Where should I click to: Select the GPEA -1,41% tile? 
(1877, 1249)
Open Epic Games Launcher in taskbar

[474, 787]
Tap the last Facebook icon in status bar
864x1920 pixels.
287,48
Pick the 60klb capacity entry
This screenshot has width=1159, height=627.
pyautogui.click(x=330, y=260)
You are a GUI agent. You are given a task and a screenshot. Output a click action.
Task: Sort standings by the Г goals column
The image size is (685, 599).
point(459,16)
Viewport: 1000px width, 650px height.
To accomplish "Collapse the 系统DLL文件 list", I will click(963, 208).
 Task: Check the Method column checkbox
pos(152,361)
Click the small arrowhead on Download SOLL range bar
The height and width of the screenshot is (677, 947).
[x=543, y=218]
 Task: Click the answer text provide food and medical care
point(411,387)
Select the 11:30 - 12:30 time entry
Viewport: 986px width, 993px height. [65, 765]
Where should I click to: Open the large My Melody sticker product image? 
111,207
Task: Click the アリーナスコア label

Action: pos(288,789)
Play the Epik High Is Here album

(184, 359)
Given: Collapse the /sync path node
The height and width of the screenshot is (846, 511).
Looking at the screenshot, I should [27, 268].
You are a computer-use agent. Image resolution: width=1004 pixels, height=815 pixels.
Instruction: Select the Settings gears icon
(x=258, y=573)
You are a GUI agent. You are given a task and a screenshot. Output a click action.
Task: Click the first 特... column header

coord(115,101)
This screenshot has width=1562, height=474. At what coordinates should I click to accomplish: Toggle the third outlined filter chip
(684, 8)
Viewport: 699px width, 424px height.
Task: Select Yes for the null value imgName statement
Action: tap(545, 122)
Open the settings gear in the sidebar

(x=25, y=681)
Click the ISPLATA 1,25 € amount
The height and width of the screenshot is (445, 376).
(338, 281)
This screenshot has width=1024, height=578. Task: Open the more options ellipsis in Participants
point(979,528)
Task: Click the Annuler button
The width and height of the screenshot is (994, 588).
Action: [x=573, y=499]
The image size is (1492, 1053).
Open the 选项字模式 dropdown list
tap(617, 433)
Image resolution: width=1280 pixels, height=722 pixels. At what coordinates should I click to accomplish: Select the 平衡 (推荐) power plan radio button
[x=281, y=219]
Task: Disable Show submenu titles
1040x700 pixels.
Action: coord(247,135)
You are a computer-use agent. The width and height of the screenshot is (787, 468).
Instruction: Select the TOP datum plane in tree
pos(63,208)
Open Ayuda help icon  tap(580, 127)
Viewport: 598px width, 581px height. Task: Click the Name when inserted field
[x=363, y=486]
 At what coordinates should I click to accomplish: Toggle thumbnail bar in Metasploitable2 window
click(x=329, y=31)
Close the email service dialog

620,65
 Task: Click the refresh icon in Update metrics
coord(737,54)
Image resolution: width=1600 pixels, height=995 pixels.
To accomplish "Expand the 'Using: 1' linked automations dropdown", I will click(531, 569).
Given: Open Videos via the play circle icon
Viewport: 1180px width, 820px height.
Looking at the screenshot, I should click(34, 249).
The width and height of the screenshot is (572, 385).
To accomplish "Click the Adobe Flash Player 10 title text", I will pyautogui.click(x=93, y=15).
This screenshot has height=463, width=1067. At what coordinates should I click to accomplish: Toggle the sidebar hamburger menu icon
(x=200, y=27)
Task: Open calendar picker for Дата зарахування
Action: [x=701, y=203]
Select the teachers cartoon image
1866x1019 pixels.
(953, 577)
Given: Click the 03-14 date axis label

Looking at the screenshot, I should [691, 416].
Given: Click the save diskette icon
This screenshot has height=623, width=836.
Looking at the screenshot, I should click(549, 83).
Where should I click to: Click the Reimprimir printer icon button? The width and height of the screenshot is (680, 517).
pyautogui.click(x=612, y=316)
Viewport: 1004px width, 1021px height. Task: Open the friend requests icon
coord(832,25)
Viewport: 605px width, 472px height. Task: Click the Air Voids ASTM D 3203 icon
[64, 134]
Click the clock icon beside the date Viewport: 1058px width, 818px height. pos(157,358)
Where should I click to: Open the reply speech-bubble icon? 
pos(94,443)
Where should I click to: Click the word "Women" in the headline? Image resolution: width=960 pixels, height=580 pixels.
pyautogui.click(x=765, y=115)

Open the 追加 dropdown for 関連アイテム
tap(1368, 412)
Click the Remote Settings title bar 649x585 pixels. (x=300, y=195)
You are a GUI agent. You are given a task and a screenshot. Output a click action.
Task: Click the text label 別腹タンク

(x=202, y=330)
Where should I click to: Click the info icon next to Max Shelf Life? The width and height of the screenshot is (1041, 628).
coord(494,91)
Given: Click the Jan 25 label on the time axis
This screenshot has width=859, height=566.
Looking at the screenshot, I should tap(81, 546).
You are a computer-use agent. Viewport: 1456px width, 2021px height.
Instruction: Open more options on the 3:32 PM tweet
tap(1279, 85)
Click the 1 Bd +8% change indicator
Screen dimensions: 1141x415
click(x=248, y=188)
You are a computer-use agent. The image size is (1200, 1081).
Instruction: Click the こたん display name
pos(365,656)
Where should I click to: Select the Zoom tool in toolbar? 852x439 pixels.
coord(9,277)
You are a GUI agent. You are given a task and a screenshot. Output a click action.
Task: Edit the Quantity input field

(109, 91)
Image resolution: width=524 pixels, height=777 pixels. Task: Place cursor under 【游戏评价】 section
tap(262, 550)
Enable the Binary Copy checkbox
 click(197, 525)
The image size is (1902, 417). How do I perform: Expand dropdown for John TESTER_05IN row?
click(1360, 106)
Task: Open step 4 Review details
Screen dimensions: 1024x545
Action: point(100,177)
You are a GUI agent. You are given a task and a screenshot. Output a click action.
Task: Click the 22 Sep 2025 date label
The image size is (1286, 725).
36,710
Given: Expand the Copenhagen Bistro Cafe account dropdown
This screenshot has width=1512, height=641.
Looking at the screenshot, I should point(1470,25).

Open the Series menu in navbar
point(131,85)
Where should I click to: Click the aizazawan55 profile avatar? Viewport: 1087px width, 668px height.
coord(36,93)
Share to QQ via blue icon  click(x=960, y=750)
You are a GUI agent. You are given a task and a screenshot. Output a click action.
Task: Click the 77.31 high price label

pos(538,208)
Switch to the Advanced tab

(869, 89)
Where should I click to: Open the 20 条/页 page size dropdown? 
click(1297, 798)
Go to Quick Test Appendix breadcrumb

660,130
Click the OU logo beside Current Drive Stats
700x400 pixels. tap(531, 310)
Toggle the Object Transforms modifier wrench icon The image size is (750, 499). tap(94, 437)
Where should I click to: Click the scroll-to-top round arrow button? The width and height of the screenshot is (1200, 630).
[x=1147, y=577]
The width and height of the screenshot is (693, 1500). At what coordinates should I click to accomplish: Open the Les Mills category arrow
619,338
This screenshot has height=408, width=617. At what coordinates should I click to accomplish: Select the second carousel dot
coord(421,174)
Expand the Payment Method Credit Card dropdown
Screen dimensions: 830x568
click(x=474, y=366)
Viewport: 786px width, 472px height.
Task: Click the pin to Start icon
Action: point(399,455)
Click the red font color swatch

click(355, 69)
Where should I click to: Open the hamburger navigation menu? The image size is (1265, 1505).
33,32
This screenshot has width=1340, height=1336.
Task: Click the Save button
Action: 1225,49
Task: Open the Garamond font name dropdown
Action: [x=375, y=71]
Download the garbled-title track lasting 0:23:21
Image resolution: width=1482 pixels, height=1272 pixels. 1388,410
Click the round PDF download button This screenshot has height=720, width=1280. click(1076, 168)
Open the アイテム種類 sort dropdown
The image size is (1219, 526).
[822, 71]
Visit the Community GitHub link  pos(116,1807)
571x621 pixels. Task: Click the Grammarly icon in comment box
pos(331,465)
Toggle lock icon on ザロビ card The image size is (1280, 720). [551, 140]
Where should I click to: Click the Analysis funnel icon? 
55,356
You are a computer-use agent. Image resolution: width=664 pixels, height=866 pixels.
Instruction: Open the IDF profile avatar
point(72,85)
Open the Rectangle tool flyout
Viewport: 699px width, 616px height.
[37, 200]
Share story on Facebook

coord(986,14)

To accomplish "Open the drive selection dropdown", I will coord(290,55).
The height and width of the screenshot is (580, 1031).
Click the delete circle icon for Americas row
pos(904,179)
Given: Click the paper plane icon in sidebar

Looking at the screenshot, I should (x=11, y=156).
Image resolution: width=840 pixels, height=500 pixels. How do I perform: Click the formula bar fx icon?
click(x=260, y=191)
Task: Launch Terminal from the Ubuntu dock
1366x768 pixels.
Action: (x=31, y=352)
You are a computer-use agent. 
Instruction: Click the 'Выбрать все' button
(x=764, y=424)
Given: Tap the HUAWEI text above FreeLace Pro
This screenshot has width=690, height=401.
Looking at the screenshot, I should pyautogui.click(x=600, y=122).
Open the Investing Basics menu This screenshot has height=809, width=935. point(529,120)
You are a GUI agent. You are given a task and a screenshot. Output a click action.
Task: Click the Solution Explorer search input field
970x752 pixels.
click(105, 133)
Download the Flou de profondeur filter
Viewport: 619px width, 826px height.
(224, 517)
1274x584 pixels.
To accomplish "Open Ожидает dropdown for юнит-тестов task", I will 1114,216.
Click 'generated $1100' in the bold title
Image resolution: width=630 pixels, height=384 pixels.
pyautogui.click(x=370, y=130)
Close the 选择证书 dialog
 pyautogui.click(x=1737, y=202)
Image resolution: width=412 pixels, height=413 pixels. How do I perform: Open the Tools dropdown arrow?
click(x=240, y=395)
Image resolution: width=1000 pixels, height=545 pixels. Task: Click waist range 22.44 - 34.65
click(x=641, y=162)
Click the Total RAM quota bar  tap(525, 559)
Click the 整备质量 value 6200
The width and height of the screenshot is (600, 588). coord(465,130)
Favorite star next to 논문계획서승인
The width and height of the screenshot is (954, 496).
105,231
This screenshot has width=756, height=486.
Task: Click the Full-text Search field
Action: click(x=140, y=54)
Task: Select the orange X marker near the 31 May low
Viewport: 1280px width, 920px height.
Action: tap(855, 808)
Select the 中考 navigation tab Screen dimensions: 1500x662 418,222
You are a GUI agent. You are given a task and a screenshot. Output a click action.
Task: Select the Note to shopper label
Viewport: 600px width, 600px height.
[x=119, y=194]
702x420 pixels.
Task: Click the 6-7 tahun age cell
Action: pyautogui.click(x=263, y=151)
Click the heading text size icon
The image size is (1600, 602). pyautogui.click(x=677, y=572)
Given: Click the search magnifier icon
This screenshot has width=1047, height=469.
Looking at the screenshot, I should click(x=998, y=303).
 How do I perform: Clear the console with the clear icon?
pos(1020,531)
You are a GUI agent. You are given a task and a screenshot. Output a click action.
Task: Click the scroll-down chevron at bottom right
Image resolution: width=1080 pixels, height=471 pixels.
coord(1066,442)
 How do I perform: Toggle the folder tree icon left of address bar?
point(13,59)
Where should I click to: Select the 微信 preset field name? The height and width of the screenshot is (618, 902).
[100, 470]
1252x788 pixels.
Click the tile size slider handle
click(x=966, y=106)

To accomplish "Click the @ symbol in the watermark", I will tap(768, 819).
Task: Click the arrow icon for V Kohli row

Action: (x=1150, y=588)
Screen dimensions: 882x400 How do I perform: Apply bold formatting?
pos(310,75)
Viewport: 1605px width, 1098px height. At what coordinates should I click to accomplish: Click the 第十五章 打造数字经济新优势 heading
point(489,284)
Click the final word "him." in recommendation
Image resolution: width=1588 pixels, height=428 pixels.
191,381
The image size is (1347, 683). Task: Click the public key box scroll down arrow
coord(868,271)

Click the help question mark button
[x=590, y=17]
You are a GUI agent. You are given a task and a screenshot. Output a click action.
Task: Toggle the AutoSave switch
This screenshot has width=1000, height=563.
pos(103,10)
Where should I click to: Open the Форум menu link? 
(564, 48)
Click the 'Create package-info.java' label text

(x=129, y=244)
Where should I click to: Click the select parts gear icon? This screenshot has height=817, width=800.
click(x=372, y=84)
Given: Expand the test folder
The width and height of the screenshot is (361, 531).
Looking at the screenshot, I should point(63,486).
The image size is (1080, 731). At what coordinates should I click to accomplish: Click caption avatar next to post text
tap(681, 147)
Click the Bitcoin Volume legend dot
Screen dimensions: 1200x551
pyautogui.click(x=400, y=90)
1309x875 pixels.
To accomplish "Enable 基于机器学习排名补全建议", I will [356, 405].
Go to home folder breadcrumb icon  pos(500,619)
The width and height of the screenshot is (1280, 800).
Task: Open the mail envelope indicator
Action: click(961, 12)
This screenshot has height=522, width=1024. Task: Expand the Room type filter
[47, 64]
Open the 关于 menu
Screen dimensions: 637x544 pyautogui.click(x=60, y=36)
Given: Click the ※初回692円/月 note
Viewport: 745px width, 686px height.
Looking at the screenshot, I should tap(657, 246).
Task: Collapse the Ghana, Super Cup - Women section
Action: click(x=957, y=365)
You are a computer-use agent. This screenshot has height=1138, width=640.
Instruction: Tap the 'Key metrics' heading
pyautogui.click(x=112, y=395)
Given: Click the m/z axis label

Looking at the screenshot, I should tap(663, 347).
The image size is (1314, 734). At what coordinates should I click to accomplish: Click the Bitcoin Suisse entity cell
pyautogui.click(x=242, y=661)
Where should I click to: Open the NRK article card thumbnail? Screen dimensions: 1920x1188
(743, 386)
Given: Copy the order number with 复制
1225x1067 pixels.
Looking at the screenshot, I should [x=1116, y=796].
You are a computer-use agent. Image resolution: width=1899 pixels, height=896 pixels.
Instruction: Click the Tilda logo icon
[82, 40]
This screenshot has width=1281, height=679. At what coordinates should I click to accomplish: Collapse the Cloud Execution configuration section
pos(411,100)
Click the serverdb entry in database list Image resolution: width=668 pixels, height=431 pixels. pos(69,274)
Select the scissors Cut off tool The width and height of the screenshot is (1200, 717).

.....

■ Aim of the task: Set apart and copy each line of the records that holds the word "computer".

■ Answer to this task:
You are a computer-use agent. Image resolution: width=1004 pixels, height=815 pixels.
You are a computer-use agent. The width and height of the screenshot is (787, 468).
You are a computer-use agent. Viewport: 1456px width, 2021px height.
You are a computer-use agent. The image size is (1200, 1081).
You are a computer-use agent. Image resolution: width=664 pixels, height=866 pixels.
You are a computer-use agent. 
You are a computer-use agent. This screenshot has height=1138, width=640.
You are a computer-use agent. Image resolution: width=1899 pixels, height=896 pixels.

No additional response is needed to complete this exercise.